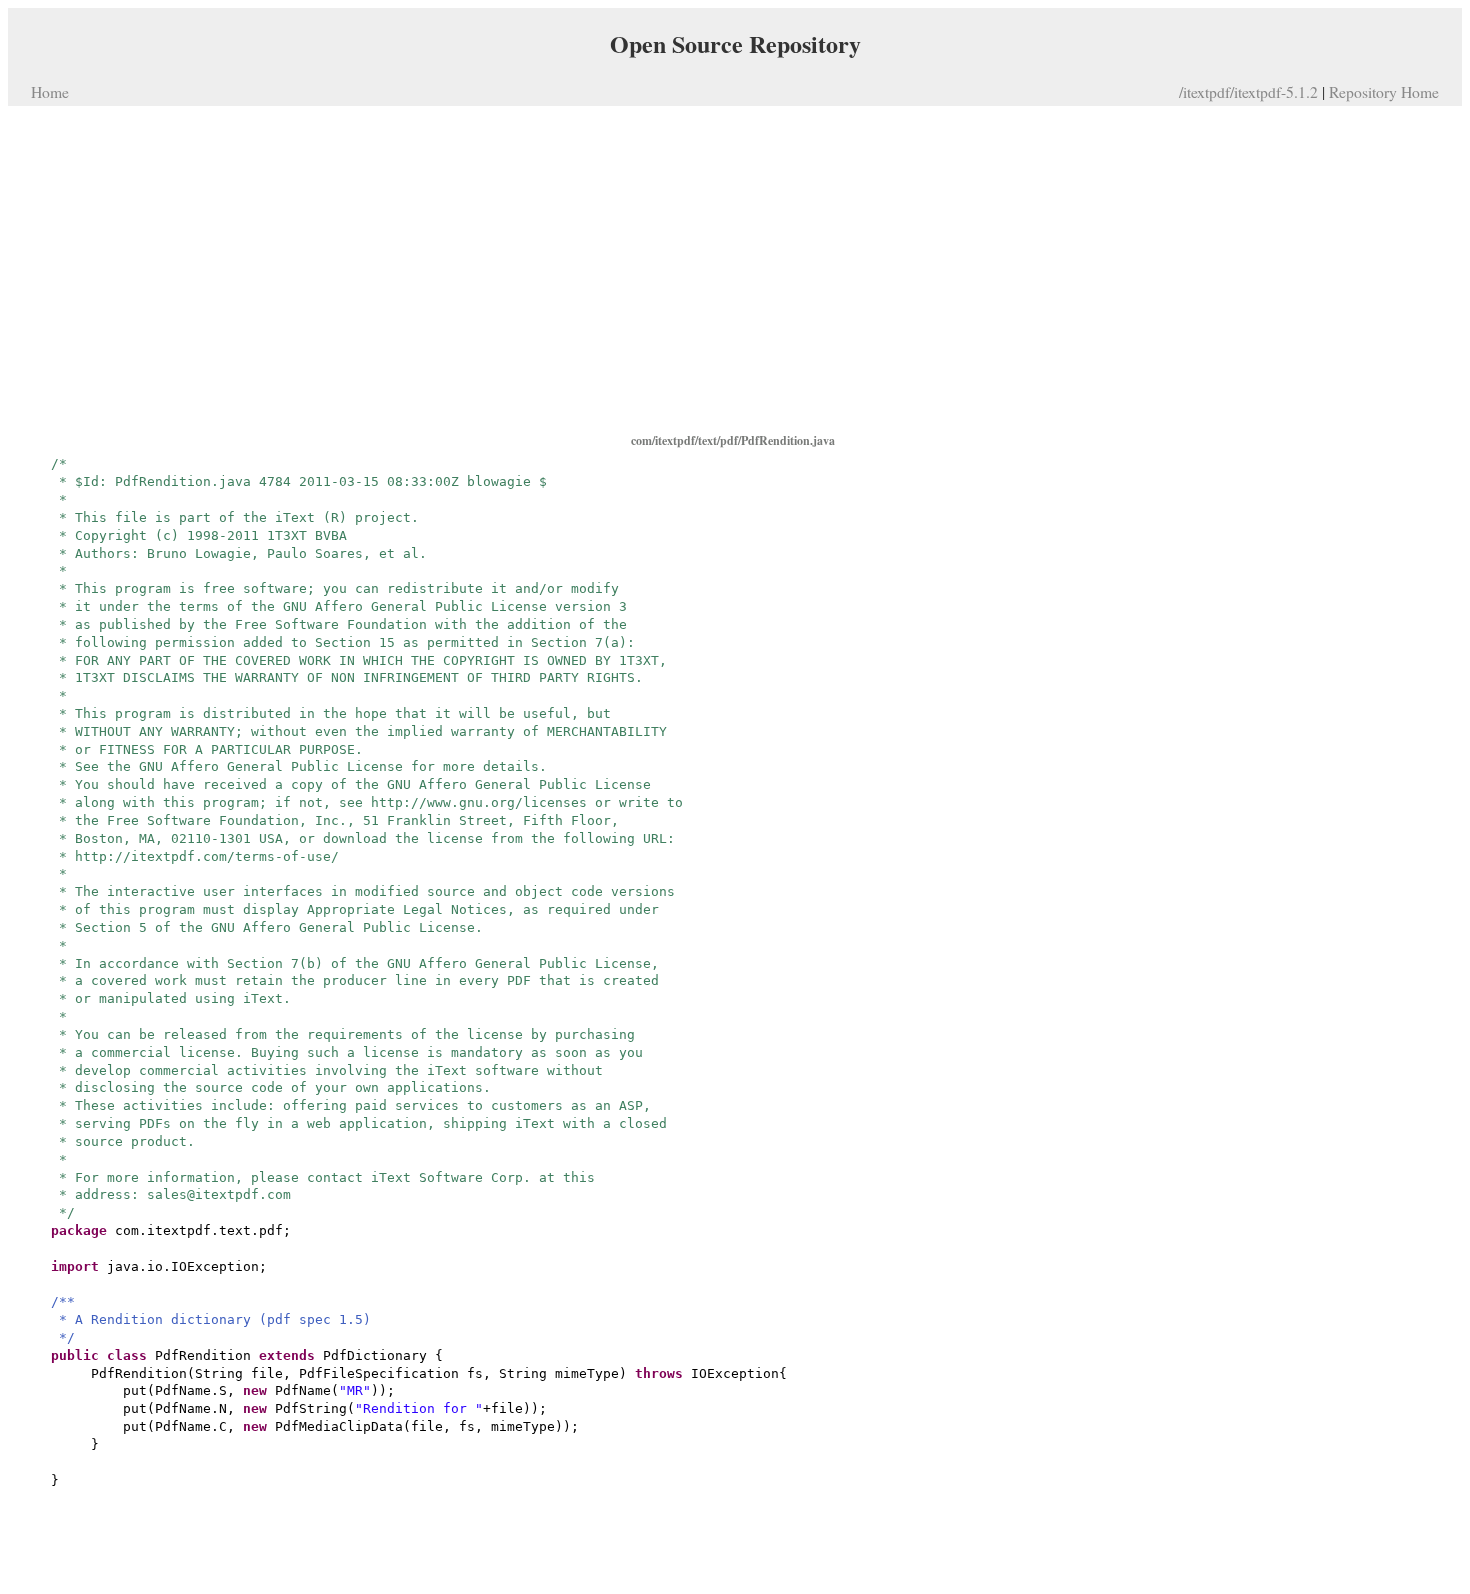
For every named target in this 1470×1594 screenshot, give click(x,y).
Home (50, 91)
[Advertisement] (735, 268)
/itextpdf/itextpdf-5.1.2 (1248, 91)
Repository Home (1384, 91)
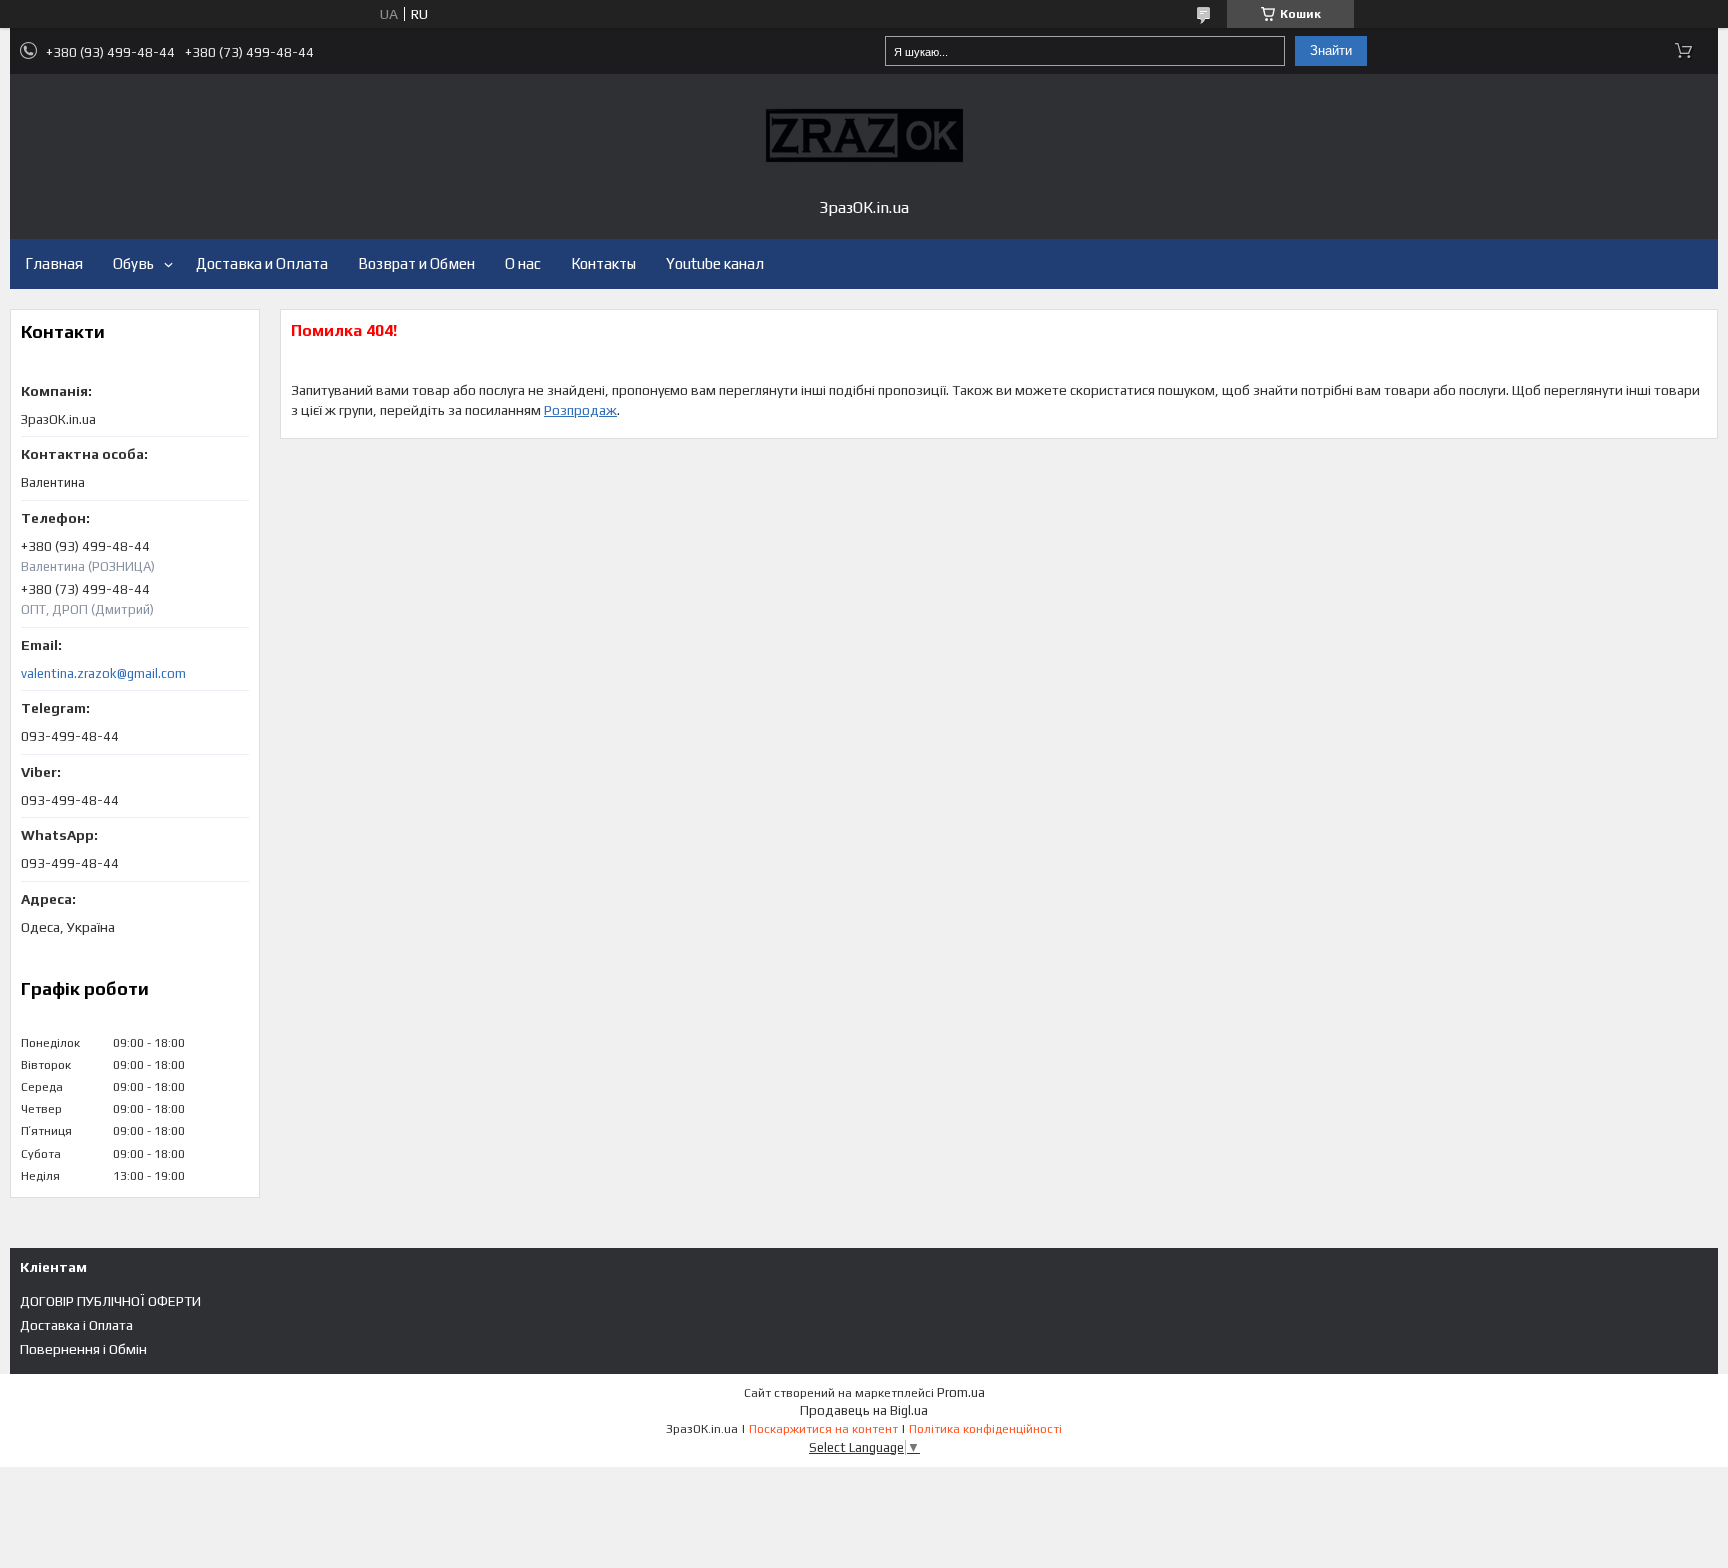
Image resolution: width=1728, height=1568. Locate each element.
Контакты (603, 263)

* * *

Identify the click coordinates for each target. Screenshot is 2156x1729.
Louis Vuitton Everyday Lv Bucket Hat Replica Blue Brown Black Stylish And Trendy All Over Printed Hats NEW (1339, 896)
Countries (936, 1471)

--

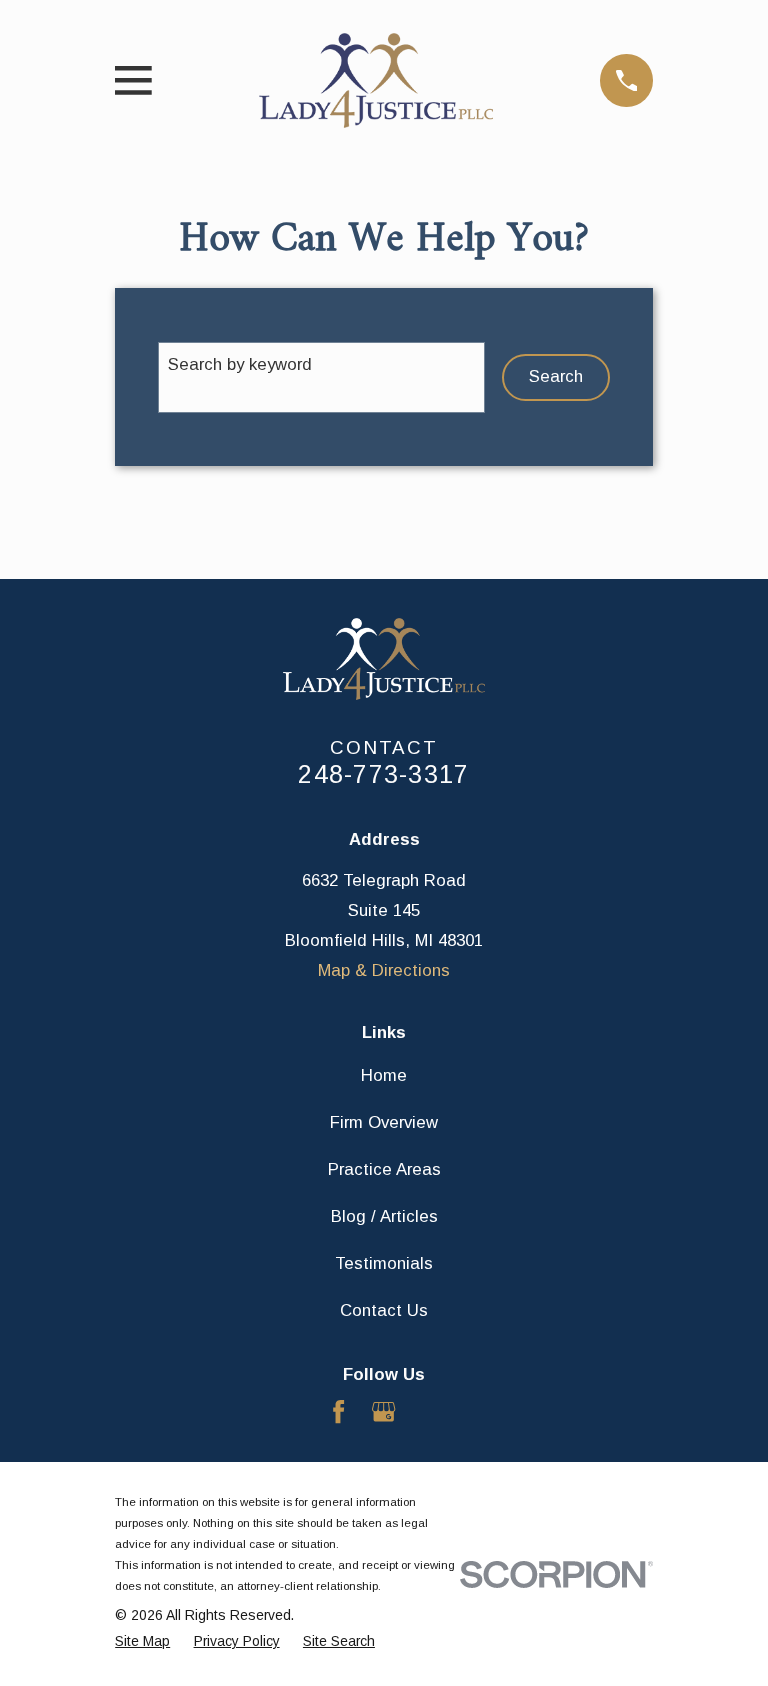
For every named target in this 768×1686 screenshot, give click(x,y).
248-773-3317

- TASK TO COMPLETE
Working from the entries above, please transcribe only the lines from the line with "For every named target in this 1470×1594" through the line with "Контакты (603, 263)", exactly, with both end lines and without pictures.

- EXERCISE RESULT
For every named target in this 1470×1594 screenshot, give click(x,y).
Home (50, 91)
[Advertisement] (735, 268)
/itextpdf/itextpdf-5.1.2 (1248, 91)
Repository Home (1384, 91)
Image resolution: width=1728, height=1568. Locate each element.
Контакты (603, 263)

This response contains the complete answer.